先ほどのことはまるでなかったかのように二人は仲良く食堂に向かう。
「今日のやつだけどさ、流石にあれはやりすぎじゃないか?」
「え? そうかの?」
「そうそう。俺が全然しゃべってないのにお前ずっと一人でしゃべってたじゃん」
「でも魔王ってこんな感じじゃないかの?」
「そうか?」
「それよりもそっちのほうこそしゃべらなすぎじゃなかったかの?」
「いや、あれに対してなんて返せばいいんだよ」
「……さあの」
「もっとこうさ、勇者側にも配慮をもってやろうぜ」
「配慮って言われてものぉ」
「まあ前みたいにかんだり、しゃべれなくなっただけいいんじゃない?」
「昔のことは言わなんでくれ。消し炭にするぞ」
「それにそのしゃべり方もさぁ……作り物っぽいしさぁ」
「作り物ちゃうわ! 昔頑張って練習したのじゃからもう作れ者っぽさは抜けてお
るわ!」
作り物ではあったらしい。
……それにしても本当に仲良さそうである。
あのーあなたたちいちおう勇者と魔王なんだからちゃんと敵対していただけませんか?
さすがに世界の命運とかかかっているんですけど……。
「そういえば勇者よ。
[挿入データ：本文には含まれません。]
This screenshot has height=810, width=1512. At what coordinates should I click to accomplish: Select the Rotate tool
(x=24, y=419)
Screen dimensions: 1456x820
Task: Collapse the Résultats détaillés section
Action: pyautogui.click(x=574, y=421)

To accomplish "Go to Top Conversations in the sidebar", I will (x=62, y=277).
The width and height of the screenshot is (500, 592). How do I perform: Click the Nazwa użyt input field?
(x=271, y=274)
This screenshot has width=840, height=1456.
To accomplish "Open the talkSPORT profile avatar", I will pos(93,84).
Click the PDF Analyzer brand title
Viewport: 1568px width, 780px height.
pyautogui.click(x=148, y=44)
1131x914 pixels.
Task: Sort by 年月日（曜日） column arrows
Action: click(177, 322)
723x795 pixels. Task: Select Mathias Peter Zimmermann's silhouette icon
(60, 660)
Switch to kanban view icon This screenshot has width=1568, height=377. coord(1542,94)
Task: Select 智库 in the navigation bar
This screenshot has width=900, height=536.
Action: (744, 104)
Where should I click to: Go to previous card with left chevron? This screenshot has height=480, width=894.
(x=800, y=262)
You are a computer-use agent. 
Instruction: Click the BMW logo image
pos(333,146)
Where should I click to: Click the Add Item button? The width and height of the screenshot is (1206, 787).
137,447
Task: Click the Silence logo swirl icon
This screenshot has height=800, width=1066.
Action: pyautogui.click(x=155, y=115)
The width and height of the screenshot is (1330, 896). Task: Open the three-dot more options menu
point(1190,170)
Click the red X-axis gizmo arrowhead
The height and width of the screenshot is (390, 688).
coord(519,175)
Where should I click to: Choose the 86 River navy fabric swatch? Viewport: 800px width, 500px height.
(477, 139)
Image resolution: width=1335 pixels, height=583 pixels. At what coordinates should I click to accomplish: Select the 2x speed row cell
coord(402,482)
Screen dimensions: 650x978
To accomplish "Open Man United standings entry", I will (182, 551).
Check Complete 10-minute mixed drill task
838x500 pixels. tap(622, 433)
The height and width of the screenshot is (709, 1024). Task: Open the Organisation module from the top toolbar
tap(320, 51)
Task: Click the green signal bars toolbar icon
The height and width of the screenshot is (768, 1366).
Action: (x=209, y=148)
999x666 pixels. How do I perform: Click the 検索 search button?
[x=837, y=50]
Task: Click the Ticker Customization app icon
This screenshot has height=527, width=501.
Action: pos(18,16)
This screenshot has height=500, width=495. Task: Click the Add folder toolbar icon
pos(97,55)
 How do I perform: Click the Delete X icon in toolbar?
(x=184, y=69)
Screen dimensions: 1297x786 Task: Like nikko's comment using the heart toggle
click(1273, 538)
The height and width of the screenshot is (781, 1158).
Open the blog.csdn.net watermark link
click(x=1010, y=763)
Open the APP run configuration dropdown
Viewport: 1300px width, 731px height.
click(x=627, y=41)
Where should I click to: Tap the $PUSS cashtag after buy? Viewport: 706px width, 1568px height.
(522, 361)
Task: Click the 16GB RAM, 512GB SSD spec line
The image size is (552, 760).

今日は体調悪かったのか?」
そんなこっちの都合を無視して二人は話し続ける。
「いや、そんなことはないだろ」
突然魔王に心配そうにされ、勇者は困惑した。
それはそうだろう。
仲良くしても相手は魔王。
人類の宿敵。
そんな相手に心配されるのは困惑してもしょうがない。
まあ勇者の心の中では『こんなやつに心配されてしまった……』という気持ちでいっぱいだが。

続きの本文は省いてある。